# Yet another fella from Lone Star land.



## Justin B (Feb 26, 2013)

Yep, another of us Texans decided to join up. I have to say after several hours of browsing I can't tell you how pleased I am to have found this board. Tons of good info and generally interesting stuff. Hope to get to know some of you.


----------



## meatloaf109 (Feb 26, 2013)

Welcome from a corner of the assylum!


----------



## Jack_Hill (Feb 26, 2013)

Nice tittle !
My preference in Stars with Polaris.
Welcome !


----------



## mikewint (Feb 26, 2013)

Don't listen to Paul, (in the corner) we're all happy well adjusted people as you can see. On my day-pass from right next door in Arky-saw


----------



## meatloaf109 (Feb 26, 2013)

So that's what I look like without the beard!
Boy, will Mom be suprised! 
Or, on second thought, maybe she won't.


----------



## Airframes (Feb 26, 2013)

Welcome from the land of the almost sane.


----------



## Njaco (Feb 26, 2013)

Alright, who has the camera? I told ya'll once already - no pictures. Just because of that, no Pork Prune sandwiches for lunch!

Welcome Justin!


----------



## N4521U (Feb 26, 2013)

yah caught me with my head down......... that's from back in the days before I slid down the planet into Oz.

Welcome.


----------



## Thorlifter (Feb 27, 2013)

And I was cold that day so the nice waiter gave me a coat to wear........so there.

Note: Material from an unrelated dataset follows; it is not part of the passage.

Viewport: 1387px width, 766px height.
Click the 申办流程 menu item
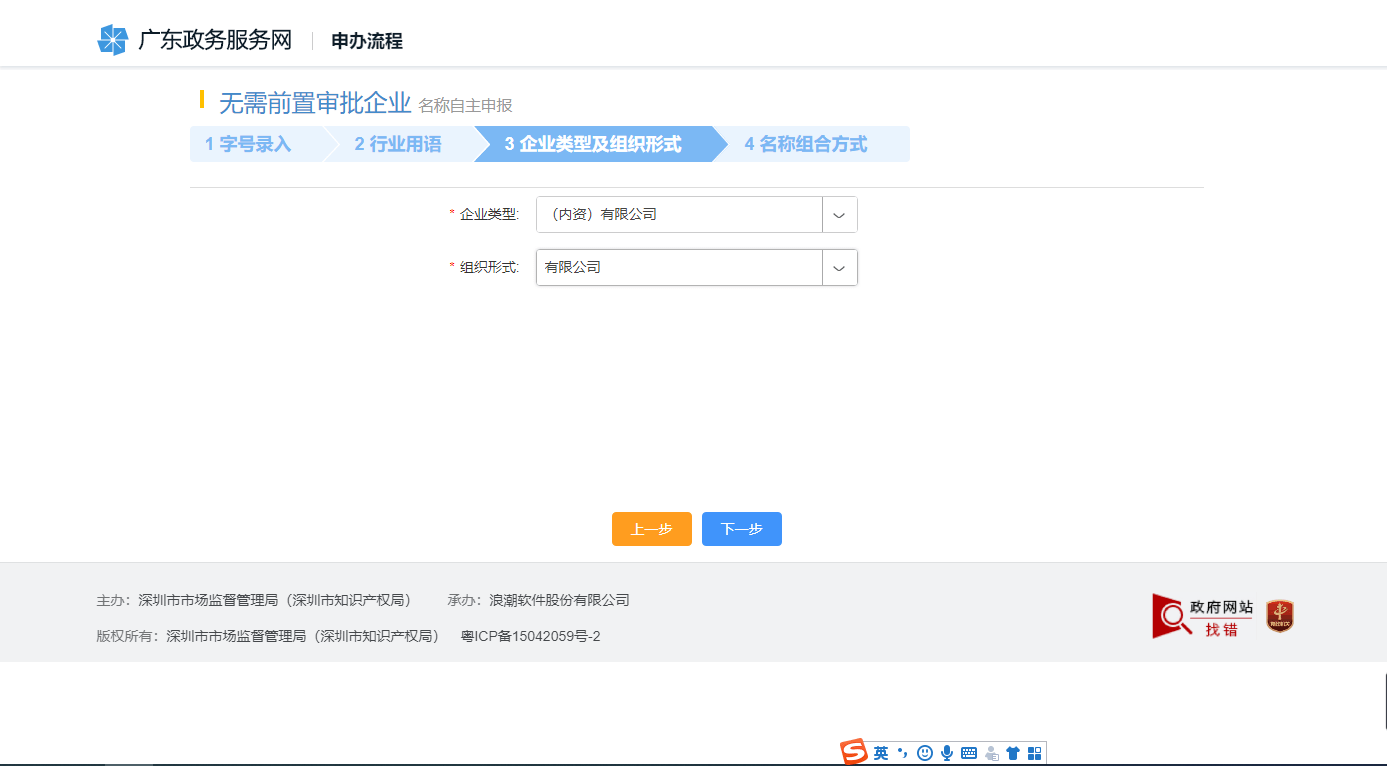[364, 42]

Welcome to the nut house, ummm, forum from another Texan


----------



## Justin B (Feb 27, 2013)

LOL! Thanks everyone. I'm pretty used to being in the bug house so this is just like home!


----------



## Thorlifter (Feb 27, 2013)

So your from Plano. Are you pro Plano, PESH, or Plano West?


----------



## Gnomey (Feb 27, 2013)

Welcome.


----------



## Crimea_River (Feb 27, 2013)

Welcome aboard. We're not insane. Everyone else is.


----------



## Njaco (Feb 27, 2013)

Crimea_River said:


> Welcome aboard. We're not insane. Everyone else is.

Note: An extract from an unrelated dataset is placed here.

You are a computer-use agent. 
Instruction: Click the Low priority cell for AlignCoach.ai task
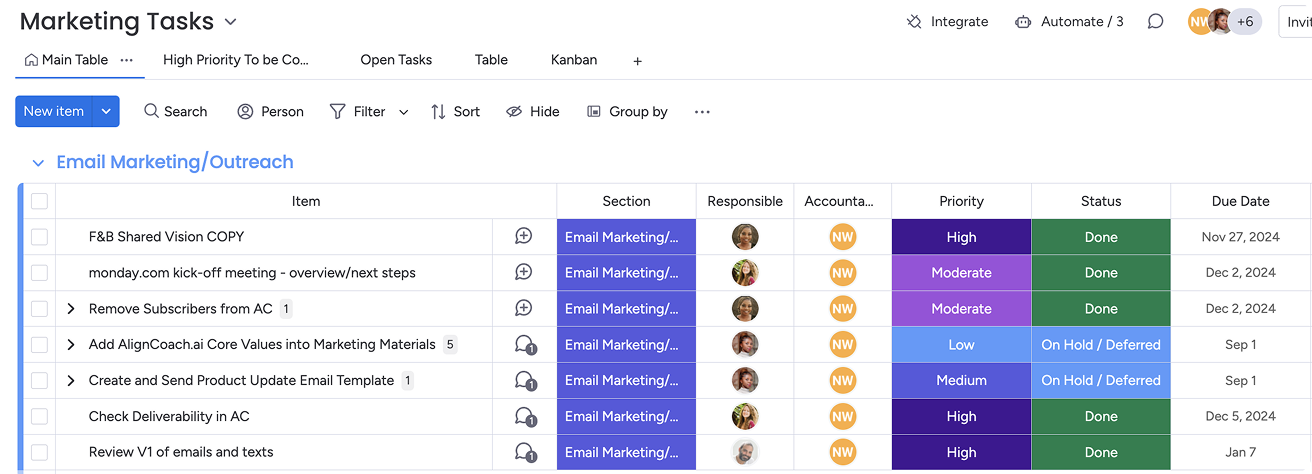pos(961,345)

Jeez, another country heard from. YOU, back to you're room!!


----------



## Matt308 (Feb 27, 2013)

Hah! Jack Nicholson...

A little dab'll do ya.


----------



## wheelsup_cavu (Feb 28, 2013)

Welcome to the forum. 8)


Wheels


----------



## Wayne Little (Feb 28, 2013)

Welcome aboard!


----------



## Justin B (Feb 28, 2013)

Thorlifter said:


> So your from Plano. Are you pro Plano, PESH, or Plano West?



None of the above really. I'm not a native to the area (I'm from Lubbock originally), and I don't have any kids.


----------



## Readie (Mar 2, 2013)

Hello from across the Atlantic.
The last bastion of sanity hahahahahaa.
Cheers
John


----------



## Lucky13 (Mar 2, 2013)

Welcome to the Brotherhood of Magic Mushrooms!

Hang on here........Justin B!!?? You're not that Justin Bieber...Beiber...whatever character, hmmmm??

*GUUUAAAARDS!!*


----------



## Justin B (Mar 4, 2013)

Lucky13 said:


> Welcome to the Brotherhood of Magic Mushrooms!
> 
> Hang on here........Justin B!!?? You're not that Justin Bieber...Beiber...whatever character, hmmmm??
> 
> *GUUUAAAARDS!!*



No, I'm a male. And I have talent.


----------



## Lucky13 (Mar 4, 2013)

That's alright then!


----------